*EXERCISE PROMPT*.
Please update the lines below so that every "Where should I click to" becomes "Where do I click to", keeping everything else the same.
::: RECORDS FOR PROCESSING
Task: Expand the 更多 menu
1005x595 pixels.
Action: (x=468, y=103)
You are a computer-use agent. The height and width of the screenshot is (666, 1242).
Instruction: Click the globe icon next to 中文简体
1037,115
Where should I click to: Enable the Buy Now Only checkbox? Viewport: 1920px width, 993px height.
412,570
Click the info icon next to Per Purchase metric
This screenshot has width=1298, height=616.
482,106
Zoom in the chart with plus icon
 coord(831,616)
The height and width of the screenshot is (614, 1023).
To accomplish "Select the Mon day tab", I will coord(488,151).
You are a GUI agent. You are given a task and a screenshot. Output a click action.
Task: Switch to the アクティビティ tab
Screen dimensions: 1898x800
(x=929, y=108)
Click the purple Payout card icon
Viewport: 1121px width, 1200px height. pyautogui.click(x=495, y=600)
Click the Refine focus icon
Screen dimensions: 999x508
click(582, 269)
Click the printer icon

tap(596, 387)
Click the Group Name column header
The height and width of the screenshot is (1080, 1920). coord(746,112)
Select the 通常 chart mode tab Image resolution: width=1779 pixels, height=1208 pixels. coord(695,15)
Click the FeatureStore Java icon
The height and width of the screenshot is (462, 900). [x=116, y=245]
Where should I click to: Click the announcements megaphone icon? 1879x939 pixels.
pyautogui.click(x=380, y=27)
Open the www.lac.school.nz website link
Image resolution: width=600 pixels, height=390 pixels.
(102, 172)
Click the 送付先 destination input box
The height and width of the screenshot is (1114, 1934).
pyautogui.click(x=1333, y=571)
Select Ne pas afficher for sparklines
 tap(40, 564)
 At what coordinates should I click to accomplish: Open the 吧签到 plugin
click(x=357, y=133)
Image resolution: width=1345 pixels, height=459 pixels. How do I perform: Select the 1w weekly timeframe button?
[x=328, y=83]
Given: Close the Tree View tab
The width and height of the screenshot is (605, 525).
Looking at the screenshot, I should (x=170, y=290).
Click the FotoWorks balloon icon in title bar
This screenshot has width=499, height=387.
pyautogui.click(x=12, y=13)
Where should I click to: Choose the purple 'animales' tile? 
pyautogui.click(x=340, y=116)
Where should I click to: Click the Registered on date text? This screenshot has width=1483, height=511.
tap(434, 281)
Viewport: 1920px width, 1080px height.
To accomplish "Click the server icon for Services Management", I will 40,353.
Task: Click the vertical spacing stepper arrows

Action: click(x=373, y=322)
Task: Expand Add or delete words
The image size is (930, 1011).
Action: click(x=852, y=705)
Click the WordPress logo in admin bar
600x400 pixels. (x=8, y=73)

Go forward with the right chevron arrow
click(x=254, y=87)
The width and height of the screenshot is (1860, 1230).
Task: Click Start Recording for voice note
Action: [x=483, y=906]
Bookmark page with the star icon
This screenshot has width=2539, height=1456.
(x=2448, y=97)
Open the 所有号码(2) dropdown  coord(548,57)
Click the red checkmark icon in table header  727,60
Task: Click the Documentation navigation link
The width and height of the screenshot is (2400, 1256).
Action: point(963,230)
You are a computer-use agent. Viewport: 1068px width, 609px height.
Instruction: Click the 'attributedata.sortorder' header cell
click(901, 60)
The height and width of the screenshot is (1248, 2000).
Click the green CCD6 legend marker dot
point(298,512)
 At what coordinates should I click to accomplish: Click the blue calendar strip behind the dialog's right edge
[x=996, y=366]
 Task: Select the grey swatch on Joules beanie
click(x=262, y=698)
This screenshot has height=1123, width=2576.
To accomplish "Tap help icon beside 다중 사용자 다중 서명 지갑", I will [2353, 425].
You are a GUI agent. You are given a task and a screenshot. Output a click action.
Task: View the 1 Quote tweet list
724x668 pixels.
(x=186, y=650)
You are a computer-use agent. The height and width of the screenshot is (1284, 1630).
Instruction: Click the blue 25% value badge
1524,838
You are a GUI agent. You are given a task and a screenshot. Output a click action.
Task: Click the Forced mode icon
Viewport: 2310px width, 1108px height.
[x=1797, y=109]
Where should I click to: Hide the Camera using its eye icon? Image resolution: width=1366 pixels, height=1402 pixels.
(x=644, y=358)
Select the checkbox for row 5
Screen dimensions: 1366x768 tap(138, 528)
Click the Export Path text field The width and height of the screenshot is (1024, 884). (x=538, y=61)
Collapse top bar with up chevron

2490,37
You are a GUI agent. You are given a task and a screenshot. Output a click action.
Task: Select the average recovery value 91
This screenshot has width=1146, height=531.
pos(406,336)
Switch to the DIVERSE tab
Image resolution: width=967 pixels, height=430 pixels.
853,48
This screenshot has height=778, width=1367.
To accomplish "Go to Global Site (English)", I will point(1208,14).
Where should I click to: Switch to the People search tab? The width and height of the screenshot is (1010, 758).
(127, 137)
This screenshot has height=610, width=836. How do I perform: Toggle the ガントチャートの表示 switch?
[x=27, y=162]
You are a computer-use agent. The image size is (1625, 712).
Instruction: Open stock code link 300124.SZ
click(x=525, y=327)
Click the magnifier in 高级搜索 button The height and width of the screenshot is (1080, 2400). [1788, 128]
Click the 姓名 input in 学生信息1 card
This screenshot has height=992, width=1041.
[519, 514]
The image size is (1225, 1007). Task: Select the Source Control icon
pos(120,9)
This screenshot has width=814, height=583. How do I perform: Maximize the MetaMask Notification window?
::::::
*RESULT OF THIS TASK*.
Task: Expand the 更多 menu
1005x595 pixels.
Action: (x=468, y=103)
You are a computer-use agent. The height and width of the screenshot is (666, 1242).
Instruction: Click the globe icon next to 中文简体
1037,115
Where do I click to: Enable the Buy Now Only checkbox? Viewport: 1920px width, 993px height.
412,570
Click the info icon next to Per Purchase metric
This screenshot has width=1298, height=616.
482,106
Zoom in the chart with plus icon
 coord(831,616)
The height and width of the screenshot is (614, 1023).
To accomplish "Select the Mon day tab", I will coord(488,151).
You are a GUI agent. You are given a task and a screenshot. Output a click action.
Task: Switch to the アクティビティ tab
Screen dimensions: 1898x800
(x=929, y=108)
Click the purple Payout card icon
Viewport: 1121px width, 1200px height. pyautogui.click(x=495, y=600)
Click the Refine focus icon
Screen dimensions: 999x508
click(582, 269)
Click the printer icon

tap(596, 387)
Click the Group Name column header
The height and width of the screenshot is (1080, 1920). coord(746,112)
Select the 通常 chart mode tab Image resolution: width=1779 pixels, height=1208 pixels. coord(695,15)
Click the FeatureStore Java icon
The height and width of the screenshot is (462, 900). [x=116, y=245]
Where do I click to: Click the announcements megaphone icon? 1879x939 pixels.
pyautogui.click(x=380, y=27)
Open the www.lac.school.nz website link
Image resolution: width=600 pixels, height=390 pixels.
(102, 172)
Click the 送付先 destination input box
The height and width of the screenshot is (1114, 1934).
pyautogui.click(x=1333, y=571)
Select Ne pas afficher for sparklines
 tap(40, 564)
 At what coordinates should I click to accomplish: Open the 吧签到 plugin
click(x=357, y=133)
Image resolution: width=1345 pixels, height=459 pixels. How do I perform: Select the 1w weekly timeframe button?
[x=328, y=83]
Given: Close the Tree View tab
The width and height of the screenshot is (605, 525).
Looking at the screenshot, I should (x=170, y=290).
Click the FotoWorks balloon icon in title bar
This screenshot has width=499, height=387.
pyautogui.click(x=12, y=13)
Where do I click to: Choose the purple 'animales' tile? 
pyautogui.click(x=340, y=116)
Where do I click to: Click the Registered on date text? This screenshot has width=1483, height=511.
tap(434, 281)
Viewport: 1920px width, 1080px height.
To accomplish "Click the server icon for Services Management", I will 40,353.
Task: Click the vertical spacing stepper arrows

Action: click(x=373, y=322)
Task: Expand Add or delete words
The image size is (930, 1011).
Action: click(x=852, y=705)
Click the WordPress logo in admin bar
600x400 pixels. (x=8, y=73)

Go forward with the right chevron arrow
click(x=254, y=87)
The width and height of the screenshot is (1860, 1230).
Task: Click Start Recording for voice note
Action: [x=483, y=906]
Bookmark page with the star icon
This screenshot has width=2539, height=1456.
(x=2448, y=97)
Open the 所有号码(2) dropdown  coord(548,57)
Click the red checkmark icon in table header  727,60
Task: Click the Documentation navigation link
The width and height of the screenshot is (2400, 1256).
Action: point(963,230)
You are a computer-use agent. Viewport: 1068px width, 609px height.
Instruction: Click the 'attributedata.sortorder' header cell
click(901, 60)
The height and width of the screenshot is (1248, 2000).
Click the green CCD6 legend marker dot
point(298,512)
 At what coordinates should I click to accomplish: Click the blue calendar strip behind the dialog's right edge
[x=996, y=366]
 Task: Select the grey swatch on Joules beanie
click(x=262, y=698)
This screenshot has height=1123, width=2576.
To accomplish "Tap help icon beside 다중 사용자 다중 서명 지갑", I will [2353, 425].
You are a GUI agent. You are given a task and a screenshot. Output a click action.
Task: View the 1 Quote tweet list
724x668 pixels.
(x=186, y=650)
You are a computer-use agent. The height and width of the screenshot is (1284, 1630).
Instruction: Click the blue 25% value badge
1524,838
You are a GUI agent. You are given a task and a screenshot. Output a click action.
Task: Click the Forced mode icon
Viewport: 2310px width, 1108px height.
[x=1797, y=109]
Where do I click to: Hide the Camera using its eye icon? Image resolution: width=1366 pixels, height=1402 pixels.
(x=644, y=358)
Select the checkbox for row 5
Screen dimensions: 1366x768 tap(138, 528)
Click the Export Path text field The width and height of the screenshot is (1024, 884). (x=538, y=61)
Collapse top bar with up chevron

2490,37
You are a GUI agent. You are given a task and a screenshot. Output a click action.
Task: Select the average recovery value 91
This screenshot has width=1146, height=531.
pos(406,336)
Switch to the DIVERSE tab
Image resolution: width=967 pixels, height=430 pixels.
853,48
This screenshot has height=778, width=1367.
To accomplish "Go to Global Site (English)", I will point(1208,14).
Where do I click to: Switch to the People search tab? The width and height of the screenshot is (1010, 758).
(127, 137)
This screenshot has height=610, width=836. How do I perform: Toggle the ガントチャートの表示 switch?
[x=27, y=162]
You are a computer-use agent. The image size is (1625, 712).
Instruction: Open stock code link 300124.SZ
click(x=525, y=327)
Click the magnifier in 高级搜索 button The height and width of the screenshot is (1080, 2400). [1788, 128]
Click the 姓名 input in 学生信息1 card
This screenshot has height=992, width=1041.
[519, 514]
The image size is (1225, 1007). Task: Select the Source Control icon
pos(120,9)
This screenshot has width=814, height=583. How do I perform: Maximize the MetaMask Notification window?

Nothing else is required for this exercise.